(a)To the extent that achievement of a given Performance Goal is below 100% of the target level set forth on Exhibit A, the number of Performance Shares to be Vested and issued will be reduced ratably by 2.5% for each 1% of shortfall up to a maximum downward adjustment to 80% of the target performance level (the "Threshold Performance Level"). At the Threshold Performance Level, 50% of the applicable portion of the Target Number of Performance Shares will be issued. If achievement of a given Performance Goal is below the Threshold Performance Level set forth on Exhibit A, no Performance Shares will Vest with respect to that Performance Goal.
(b)To the extent that achievement of a given Performance Goal is above 100% of the target level set forth on Exhibit A, the number of Performance Shares to be Vested and issued will be increased ratably by 2.5% for each 1% of overachievement, with a maximum upward adjustment to 140% of the target performance level set forth on Exhibit A. In no event will the total number of Performance Shares issued under the Award exceed 200% of the Target Number of Performance Shares specified above.

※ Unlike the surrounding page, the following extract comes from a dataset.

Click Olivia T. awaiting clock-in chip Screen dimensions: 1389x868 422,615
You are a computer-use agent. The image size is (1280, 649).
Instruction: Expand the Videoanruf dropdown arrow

3.4Employment Requirement. Except as otherwise provided in this Agreement, in the event that Participant ceases to be an employee of Corporation or a Subsidiary prior to the Vesting Date for any reason, all unvested Performance Shares will be forfeited immediately. For purposes of this Agreement, "employment" includes periods of illness or other leaves of absence authorized by the Committee.
3.5Settlement. Unless previously forfeited pursuant to Section 3.4 or as otherwise provided by this Agreement, the Award will be settled on a settlement date (the "Settlement Date") selected by the Committee as soon as practicable after the Vesting Date, and in no case later than the 15th day of the third month following the later of the end of the calendar year or the end of Corporation's taxable year in which the Vesting Date occurs, by the delivery to the Participant of an unrestricted certificate for the number of Shares that Vested on the Vesting Date.
3.6Other Documents. Participant will be required to furnish to Corporation before settlement such other documents or representations as Corporation may require to assure compliance with applicable laws and regulations.
3.7Performance Shares Not Transferable. Neither the Performance Shares, nor this Agreement, nor any interest or right in the Performance Shares or this Agreement, may be sold, pledged, assigned, or transferred in any manner other than by will or the laws of descent and distribution, unless and until the Performance Shares have been settled as provided in this Agreement. Neither the Performance Shares nor any interest or right in the Performance Shares will be liable for the debts, obligations, contracts or engagements of Participant or his or her successors in interest or will be subject to disposition by transfer, alienation, anticipation, pledge, encumbrance, assignment or any other means whether such disposition be voluntary or involuntary or by operation of law by judgment, levy, attachment, garnishment or any other legal or equitable proceedings (including bankruptcy), and any attempted disposition will be null and void and of no effect, except to the extent that such disposition is permitted by the preceding sentence. Shares issued upon settlement of Performance Shares may be subject to additional transfer restrictions as provided in this Agreement.
3.8Rights as Stockholder. Prior to the issuance of a certificate for Shares in settlement of the Performance Shares, Participant will have no rights as a stockholder of Corporation with respect to this Agreement or the Performance Shares.